▸ **Work to complete**
Return every line from the records below in which the word "notifications" is found.

▸ **Stored data**
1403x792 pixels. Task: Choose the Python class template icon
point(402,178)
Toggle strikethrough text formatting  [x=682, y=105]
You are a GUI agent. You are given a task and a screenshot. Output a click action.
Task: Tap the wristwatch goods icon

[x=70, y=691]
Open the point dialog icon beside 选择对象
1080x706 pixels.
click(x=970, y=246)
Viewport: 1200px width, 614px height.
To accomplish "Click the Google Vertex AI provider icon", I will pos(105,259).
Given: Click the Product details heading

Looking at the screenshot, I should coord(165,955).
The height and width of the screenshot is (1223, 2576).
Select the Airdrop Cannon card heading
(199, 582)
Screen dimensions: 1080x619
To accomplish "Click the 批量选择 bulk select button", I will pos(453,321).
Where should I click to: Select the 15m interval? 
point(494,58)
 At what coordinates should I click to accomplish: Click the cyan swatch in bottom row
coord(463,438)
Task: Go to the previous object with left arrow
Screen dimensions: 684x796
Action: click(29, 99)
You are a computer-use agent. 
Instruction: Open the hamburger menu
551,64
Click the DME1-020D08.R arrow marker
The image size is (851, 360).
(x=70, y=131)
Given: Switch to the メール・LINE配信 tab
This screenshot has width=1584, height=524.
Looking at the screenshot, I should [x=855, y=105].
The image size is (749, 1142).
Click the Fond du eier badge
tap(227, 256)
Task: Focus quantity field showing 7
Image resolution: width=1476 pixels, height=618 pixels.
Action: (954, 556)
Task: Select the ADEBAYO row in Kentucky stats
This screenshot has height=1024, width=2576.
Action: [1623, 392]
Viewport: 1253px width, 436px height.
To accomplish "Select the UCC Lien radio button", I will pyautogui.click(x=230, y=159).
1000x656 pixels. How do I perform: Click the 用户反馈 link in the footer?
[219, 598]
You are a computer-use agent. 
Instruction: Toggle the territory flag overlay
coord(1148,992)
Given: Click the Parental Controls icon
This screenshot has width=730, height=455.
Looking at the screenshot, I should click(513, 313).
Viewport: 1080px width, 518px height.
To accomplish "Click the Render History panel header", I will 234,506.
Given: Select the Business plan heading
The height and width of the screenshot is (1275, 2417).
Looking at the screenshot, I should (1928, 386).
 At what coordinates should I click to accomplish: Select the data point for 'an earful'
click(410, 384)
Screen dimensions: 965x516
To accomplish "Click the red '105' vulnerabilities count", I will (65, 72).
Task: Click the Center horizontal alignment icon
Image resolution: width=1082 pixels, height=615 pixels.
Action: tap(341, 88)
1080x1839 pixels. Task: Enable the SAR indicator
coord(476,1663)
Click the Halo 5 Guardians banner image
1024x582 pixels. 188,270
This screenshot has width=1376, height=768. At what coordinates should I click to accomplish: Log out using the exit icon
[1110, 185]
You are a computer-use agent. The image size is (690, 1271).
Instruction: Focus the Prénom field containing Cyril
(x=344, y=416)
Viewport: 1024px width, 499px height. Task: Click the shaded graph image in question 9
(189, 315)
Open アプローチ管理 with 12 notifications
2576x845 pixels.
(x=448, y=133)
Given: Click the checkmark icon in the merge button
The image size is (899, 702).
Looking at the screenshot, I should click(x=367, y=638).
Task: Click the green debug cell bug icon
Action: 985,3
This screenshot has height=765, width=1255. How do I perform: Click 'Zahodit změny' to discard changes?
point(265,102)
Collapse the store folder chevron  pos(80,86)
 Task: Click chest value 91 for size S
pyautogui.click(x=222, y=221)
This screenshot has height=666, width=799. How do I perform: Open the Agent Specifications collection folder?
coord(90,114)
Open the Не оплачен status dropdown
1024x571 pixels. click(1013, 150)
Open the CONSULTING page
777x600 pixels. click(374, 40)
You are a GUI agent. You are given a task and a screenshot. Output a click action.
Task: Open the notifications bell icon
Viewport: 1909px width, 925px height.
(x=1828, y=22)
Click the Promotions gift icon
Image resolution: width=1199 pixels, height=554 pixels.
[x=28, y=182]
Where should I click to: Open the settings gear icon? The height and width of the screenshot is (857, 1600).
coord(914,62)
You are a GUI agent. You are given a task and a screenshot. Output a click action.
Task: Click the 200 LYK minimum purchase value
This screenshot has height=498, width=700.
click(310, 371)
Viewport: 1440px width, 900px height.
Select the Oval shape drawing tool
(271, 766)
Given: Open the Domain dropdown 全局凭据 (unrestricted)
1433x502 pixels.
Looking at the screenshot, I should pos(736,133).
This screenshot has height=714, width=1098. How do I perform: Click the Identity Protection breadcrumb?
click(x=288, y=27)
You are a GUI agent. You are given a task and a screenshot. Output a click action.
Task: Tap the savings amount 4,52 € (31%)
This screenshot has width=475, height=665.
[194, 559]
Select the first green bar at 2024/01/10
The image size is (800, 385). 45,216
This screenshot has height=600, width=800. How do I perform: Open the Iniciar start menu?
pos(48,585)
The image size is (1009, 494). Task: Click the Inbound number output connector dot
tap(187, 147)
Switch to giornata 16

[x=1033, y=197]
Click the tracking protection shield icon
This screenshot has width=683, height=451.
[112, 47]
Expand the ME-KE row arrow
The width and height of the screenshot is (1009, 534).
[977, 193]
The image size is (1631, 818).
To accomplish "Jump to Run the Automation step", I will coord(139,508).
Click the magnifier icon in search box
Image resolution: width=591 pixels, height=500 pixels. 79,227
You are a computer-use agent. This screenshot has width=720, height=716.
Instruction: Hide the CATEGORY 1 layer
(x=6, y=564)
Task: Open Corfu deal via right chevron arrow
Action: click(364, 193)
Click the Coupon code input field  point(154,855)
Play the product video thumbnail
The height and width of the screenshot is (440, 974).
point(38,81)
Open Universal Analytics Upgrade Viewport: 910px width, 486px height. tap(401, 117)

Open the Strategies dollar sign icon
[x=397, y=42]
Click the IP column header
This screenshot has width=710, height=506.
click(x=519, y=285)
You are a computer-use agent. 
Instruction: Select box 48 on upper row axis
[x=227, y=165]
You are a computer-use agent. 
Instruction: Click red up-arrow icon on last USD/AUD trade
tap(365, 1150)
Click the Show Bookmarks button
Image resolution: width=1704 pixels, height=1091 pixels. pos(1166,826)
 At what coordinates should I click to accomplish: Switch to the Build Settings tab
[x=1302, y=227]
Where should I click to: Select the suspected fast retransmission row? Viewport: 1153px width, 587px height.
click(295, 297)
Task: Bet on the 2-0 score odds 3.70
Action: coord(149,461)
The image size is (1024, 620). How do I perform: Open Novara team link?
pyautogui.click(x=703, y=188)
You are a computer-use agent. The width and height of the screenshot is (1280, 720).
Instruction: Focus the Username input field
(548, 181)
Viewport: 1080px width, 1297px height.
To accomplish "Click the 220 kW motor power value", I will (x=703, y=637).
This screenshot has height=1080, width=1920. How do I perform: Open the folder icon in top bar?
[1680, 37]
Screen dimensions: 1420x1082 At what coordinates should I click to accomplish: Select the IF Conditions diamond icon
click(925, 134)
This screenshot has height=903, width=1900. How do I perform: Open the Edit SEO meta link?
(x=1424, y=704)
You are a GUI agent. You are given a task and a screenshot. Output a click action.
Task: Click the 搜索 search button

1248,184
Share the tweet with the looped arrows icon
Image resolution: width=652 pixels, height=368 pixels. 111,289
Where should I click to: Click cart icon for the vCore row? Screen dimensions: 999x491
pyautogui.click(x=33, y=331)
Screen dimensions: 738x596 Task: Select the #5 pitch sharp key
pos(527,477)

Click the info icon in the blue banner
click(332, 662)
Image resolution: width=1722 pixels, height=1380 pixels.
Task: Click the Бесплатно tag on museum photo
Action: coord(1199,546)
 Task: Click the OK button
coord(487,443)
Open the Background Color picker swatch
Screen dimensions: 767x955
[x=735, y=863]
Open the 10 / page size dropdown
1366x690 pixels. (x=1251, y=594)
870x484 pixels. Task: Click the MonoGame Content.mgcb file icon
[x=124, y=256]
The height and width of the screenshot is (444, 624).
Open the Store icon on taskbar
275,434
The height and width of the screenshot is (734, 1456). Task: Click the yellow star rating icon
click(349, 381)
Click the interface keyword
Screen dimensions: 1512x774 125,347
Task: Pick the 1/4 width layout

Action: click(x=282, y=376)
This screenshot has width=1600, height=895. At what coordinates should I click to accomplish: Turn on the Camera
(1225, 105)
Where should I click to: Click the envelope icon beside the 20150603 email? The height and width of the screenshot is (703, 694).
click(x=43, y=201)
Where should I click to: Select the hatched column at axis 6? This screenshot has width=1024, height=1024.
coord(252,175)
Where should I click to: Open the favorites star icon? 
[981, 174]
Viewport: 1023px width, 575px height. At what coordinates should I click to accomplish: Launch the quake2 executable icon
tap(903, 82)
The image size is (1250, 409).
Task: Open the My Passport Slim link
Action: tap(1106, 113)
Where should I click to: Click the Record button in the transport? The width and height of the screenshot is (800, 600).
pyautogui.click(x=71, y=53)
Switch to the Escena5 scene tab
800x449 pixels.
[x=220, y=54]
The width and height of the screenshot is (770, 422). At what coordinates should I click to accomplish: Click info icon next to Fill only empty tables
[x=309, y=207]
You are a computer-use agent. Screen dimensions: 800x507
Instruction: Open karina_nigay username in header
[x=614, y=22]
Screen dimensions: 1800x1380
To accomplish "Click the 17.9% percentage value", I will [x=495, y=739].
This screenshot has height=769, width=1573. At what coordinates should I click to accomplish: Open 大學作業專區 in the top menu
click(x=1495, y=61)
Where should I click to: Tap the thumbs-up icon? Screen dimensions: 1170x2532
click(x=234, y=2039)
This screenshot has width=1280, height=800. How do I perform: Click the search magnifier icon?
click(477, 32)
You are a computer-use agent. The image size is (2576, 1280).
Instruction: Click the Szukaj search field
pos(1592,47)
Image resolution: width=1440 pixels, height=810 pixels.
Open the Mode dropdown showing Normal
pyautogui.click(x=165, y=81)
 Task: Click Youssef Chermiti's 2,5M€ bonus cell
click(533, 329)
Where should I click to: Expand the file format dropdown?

▸ **Exercise result**
Open アプローチ管理 with 12 notifications
Task: Open the notifications bell icon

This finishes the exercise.